On pourrait également
se demander, comme le fait l'autorité dans ses déterminations, s'il ne faudrait
pas plutôt déduire de ce grief que le recourant entend en réalité contester la
modification du RPA qui a ramené la surface minimale du terrain de 1'000 m² à
800 m²: en effet, cette modification a pour conséquence de toucher directement
ses intérêts, si, par hypothèse, il avait prévu de diviser sa parcelle en
plusieurs terrains constructibles.
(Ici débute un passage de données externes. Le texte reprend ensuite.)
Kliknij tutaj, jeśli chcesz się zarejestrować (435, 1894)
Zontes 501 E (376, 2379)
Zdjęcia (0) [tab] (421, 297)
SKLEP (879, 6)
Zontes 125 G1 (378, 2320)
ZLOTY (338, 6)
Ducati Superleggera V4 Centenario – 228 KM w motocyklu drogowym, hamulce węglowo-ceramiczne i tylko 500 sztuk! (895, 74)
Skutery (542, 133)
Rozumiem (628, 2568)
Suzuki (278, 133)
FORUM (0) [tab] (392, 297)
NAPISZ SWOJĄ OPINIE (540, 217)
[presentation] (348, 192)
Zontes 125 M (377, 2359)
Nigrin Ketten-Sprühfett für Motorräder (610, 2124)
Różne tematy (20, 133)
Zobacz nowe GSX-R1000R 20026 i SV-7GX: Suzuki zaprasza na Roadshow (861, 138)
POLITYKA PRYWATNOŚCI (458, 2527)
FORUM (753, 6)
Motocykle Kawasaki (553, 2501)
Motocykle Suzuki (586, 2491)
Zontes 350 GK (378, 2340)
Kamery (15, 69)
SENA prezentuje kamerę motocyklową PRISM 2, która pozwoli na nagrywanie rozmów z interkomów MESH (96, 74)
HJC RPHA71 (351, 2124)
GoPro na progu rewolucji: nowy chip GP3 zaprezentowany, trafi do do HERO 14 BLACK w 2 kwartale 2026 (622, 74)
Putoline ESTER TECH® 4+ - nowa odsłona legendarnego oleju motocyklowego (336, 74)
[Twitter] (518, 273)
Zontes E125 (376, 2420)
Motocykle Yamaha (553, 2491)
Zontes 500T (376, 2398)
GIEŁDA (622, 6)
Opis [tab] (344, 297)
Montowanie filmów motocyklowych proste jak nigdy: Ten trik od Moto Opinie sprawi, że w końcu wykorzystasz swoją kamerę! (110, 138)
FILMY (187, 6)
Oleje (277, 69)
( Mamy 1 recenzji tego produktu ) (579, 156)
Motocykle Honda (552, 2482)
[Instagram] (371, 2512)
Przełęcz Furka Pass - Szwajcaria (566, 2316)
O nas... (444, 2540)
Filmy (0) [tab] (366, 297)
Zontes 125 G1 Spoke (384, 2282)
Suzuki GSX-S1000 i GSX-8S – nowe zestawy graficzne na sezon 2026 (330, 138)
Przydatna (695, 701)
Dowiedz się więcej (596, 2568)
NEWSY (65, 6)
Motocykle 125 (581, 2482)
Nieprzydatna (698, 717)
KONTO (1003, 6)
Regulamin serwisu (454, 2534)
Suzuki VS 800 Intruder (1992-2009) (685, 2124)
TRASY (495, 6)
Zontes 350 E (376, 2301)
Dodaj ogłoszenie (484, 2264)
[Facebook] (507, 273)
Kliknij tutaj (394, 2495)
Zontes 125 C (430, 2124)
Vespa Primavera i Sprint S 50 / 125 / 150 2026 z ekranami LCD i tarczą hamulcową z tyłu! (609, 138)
Dans ce cas, il appartenait au recourant de
s'opposer aux modifications du RPA au cours de leur adoption par la commune,
avant que le nouveau règlement ne soit approuvé par le Conseil d'Etat et, de ce
fait, entré en force. C'est ainsi que le point 5 du recours, dans la mesure où
il conteste le bien fondé de la modification du RPA par la commune, doit être
écarté pour le même motif.
e) Enfin, le recourant
semble reprocher à la municipalité d'avoir sectionné la conduite d'eau de sa
maison; l'autorité indique pour sa part ne pas comprendre l'allusion. Quoi
qu'il en soit, le tribunal de céans relève que la construction projetée sera raccordée
à des canalisations existantes et constate que le projet litigieux n'a aucun
rapport avec le problème de la conduite d'eau du recourant. Le grief précité
sera donc également rejeté, dès lors qu'il ne concerne en rien l'objet du
recours.
- Se révélant en tous
points mal fondé, le pourvoi doit donc être rejeté aux frais de son auteur et
la décision attaquée sera confirmée.
Par ces motifs
le Tribunal administratif
arrête:
I. Le
recours est rejeté.
II. La
décision de la Municipalité de Grandcour du 7 février 1997 est confirmée.
III. Un
émolument d'un montant de 1'500 (mille cinq cents) francs est mis à la charge
du recourant.
ft/Lausanne, le 2 avril 1998
Le président: La
greffière:
Le présent arrêt est communiqué aux
destinataires de l'avis d'envoi ci-joint.